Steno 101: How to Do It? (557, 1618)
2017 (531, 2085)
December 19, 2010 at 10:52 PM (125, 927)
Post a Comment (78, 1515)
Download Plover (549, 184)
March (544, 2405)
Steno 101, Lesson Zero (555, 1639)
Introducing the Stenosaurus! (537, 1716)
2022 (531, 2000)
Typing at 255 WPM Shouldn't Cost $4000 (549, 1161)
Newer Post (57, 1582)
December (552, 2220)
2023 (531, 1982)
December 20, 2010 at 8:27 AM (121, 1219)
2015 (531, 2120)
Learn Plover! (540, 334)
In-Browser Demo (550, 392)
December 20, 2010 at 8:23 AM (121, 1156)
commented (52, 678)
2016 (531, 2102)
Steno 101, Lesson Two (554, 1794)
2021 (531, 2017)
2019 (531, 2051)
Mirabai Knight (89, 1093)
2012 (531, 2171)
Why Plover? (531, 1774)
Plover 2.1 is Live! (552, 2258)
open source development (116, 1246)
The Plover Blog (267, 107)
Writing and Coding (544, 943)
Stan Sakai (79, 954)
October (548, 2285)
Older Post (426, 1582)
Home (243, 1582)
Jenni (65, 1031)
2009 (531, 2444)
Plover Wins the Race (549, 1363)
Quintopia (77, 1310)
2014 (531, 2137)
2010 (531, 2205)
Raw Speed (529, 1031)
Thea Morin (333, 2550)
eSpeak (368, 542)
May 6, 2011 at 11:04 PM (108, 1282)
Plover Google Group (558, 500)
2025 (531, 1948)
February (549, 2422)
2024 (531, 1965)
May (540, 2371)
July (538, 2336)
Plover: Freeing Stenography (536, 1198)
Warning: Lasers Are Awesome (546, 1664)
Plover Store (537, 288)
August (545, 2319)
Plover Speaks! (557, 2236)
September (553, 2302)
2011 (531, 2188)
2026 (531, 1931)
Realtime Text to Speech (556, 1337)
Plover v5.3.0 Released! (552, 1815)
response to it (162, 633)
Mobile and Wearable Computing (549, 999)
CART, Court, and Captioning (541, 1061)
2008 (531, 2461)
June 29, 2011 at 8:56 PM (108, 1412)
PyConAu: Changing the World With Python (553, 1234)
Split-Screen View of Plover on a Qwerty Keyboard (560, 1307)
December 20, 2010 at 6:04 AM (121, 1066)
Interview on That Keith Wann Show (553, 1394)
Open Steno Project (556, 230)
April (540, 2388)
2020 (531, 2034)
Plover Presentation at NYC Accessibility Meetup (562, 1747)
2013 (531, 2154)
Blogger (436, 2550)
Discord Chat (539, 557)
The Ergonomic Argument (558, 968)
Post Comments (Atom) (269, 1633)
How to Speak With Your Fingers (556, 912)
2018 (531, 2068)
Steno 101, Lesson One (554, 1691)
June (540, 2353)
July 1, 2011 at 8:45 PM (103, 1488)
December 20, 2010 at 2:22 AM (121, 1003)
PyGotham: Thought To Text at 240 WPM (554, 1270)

════

● EXERCISE INSTRUCTIONS:
Rewrite the items above as a JSON list of strings, one string per line. Leave out blank lines and include every item.

● CORRECT RESPONSE:
[
  "Steno 101: How to Do It? (557, 1618)",
  "2017 (531, 2085)",
  "December 19, 2010 at 10:52 PM (125, 927)",
  "Post a Comment (78, 1515)",
  "Download Plover (549, 184)",
  "March (544, 2405)",
  "Steno 101, Lesson Zero (555, 1639)",
  "Introducing the Stenosaurus! (537, 1716)",
  "2022 (531, 2000)",
  "Typing at 255 WPM Shouldn't Cost $4000 (549, 1161)",
  "Newer Post (57, 1582)",
  "December (552, 2220)",
  "2023 (531, 1982)",
  "December 20, 2010 at 8:27 AM (121, 1219)",
  "2015 (531, 2120)",
  "Learn Plover! (540, 334)",
  "In-Browser Demo (550, 392)",
  "December 20, 2010 at 8:23 AM (121, 1156)",
  "commented (52, 678)",
  "2016 (531, 2102)",
  "Steno 101, Lesson Two (554, 1794)",
  "2021 (531, 2017)",
  "2019 (531, 2051)",
  "Mirabai Knight (89, 1093)",
  "2012 (531, 2171)",
  "Why Plover? (531, 1774)",
  "Plover 2.1 is Live! (552, 2258)",
  "open source development (116, 1246)",
  "The Plover Blog (267, 107)",
  "Writing and Coding (544, 943)",
  "Stan Sakai (79, 954)",
  "October (548, 2285)",
  "Older Post (426, 1582)",
  "Home (243, 1582)",
  "Jenni (65, 1031)",
  "2009 (531, 2444)",
  "Plover Wins the Race (549, 1363)",
  "Quintopia (77, 1310)",
  "2014 (531, 2137)",
  "2010 (531, 2205)",
  "Raw Speed (529, 1031)",
  "Thea Morin (333, 2550)",
  "eSpeak (368, 542)",
  "May 6, 2011 at 11:04 PM (108, 1282)",
  "Plover Google Group (558, 500)",
  "2025 (531, 1948)",
  "February (549, 2422)",
  "2024 (531, 1965)",
  "May (540, 2371)",
  "July (538, 2336)",
  "Plover: Freeing Stenography (536, 1198)",
  "Warning: Lasers Are Awesome (546, 1664)",
  "Plover Store (537, 288)",
  "August (545, 2319)",
  "Plover Speaks! (557, 2236)",
  "September (553, 2302)",
  "2011 (531, 2188)",
  "2026 (531, 1931)",
  "Realtime Text to Speech (556, 1337)",
  "Plover v5.3.0 Released! (552, 1815)",
  "response to it (162, 633)",
  "Mobile and Wearable Computing (549, 999)",
  "CART, Court, and Captioning (541, 1061)",
  "2008 (531, 2461)",
  "June 29, 2011 at 8:56 PM (108, 1412)",
  "PyConAu: Changing the World With Python (553, 1234)",
  "Split-Screen View of Plover on a Qwerty Keyboard (560, 1307)",
  "December 20, 2010 at 6:04 AM (121, 1066)",
  "Interview on That Keith Wann Show (553, 1394)",
  "Open Steno Project (556, 230)",
  "April (540, 2388)",
  "2020 (531, 2034)",
  "Plover Presentation at NYC Accessibility Meetup (562, 1747)",
  "2013 (531, 2154)",
  "Blogger (436, 2550)",
  "Discord Chat (539, 557)",
  "The Ergonomic Argument (558, 968)",
  "Post Comments (Atom) (269, 1633)",
  "How to Speak With Your Fingers (556, 912)",
  "2018 (531, 2068)",
  "Steno 101, Lesson One (554, 1691)",
  "June (540, 2353)",
  "July 1, 2011 at 8:45 PM (103, 1488)",
  "December 20, 2010 at 2:22 AM (121, 1003)",
  "PyGotham: Thought To Text at 240 WPM (554, 1270)"
]